What you give back must match the data character for character.

DATASET ENTRIES:

□ □ □ □ □

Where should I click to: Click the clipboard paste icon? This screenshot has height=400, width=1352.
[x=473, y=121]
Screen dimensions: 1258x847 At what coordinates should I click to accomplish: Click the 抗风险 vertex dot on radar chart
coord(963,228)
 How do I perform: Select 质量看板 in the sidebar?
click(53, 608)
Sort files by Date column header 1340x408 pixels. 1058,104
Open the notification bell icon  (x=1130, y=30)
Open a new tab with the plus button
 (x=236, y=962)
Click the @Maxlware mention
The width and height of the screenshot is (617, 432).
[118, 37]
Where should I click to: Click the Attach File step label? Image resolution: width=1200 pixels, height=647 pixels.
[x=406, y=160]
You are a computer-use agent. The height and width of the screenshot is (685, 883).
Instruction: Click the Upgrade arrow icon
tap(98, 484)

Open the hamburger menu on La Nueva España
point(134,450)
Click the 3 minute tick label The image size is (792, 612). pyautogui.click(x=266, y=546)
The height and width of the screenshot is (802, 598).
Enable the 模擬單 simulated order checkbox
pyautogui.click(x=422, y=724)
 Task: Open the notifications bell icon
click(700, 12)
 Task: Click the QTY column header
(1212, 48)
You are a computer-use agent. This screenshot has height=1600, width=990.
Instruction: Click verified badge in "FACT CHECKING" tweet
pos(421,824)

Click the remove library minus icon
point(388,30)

□ □ □ □ □

REPLY:
Where should I click to: Click the clipboard paste icon? This screenshot has height=400, width=1352.
[x=473, y=121]
Screen dimensions: 1258x847 At what coordinates should I click to accomplish: Click the 抗风险 vertex dot on radar chart
coord(963,228)
 How do I perform: Select 质量看板 in the sidebar?
click(53, 608)
Sort files by Date column header 1340x408 pixels. 1058,104
Open the notification bell icon  (x=1130, y=30)
Open a new tab with the plus button
 (x=236, y=962)
Click the @Maxlware mention
The width and height of the screenshot is (617, 432).
[118, 37]
Where should I click to: Click the Attach File step label? Image resolution: width=1200 pixels, height=647 pixels.
[x=406, y=160]
You are a computer-use agent. The height and width of the screenshot is (685, 883).
Instruction: Click the Upgrade arrow icon
tap(98, 484)

Open the hamburger menu on La Nueva España
point(134,450)
Click the 3 minute tick label The image size is (792, 612). pyautogui.click(x=266, y=546)
The height and width of the screenshot is (802, 598).
Enable the 模擬單 simulated order checkbox
pyautogui.click(x=422, y=724)
 Task: Open the notifications bell icon
click(700, 12)
 Task: Click the QTY column header
(1212, 48)
You are a computer-use agent. This screenshot has height=1600, width=990.
Instruction: Click verified badge in "FACT CHECKING" tweet
pos(421,824)

Click the remove library minus icon
point(388,30)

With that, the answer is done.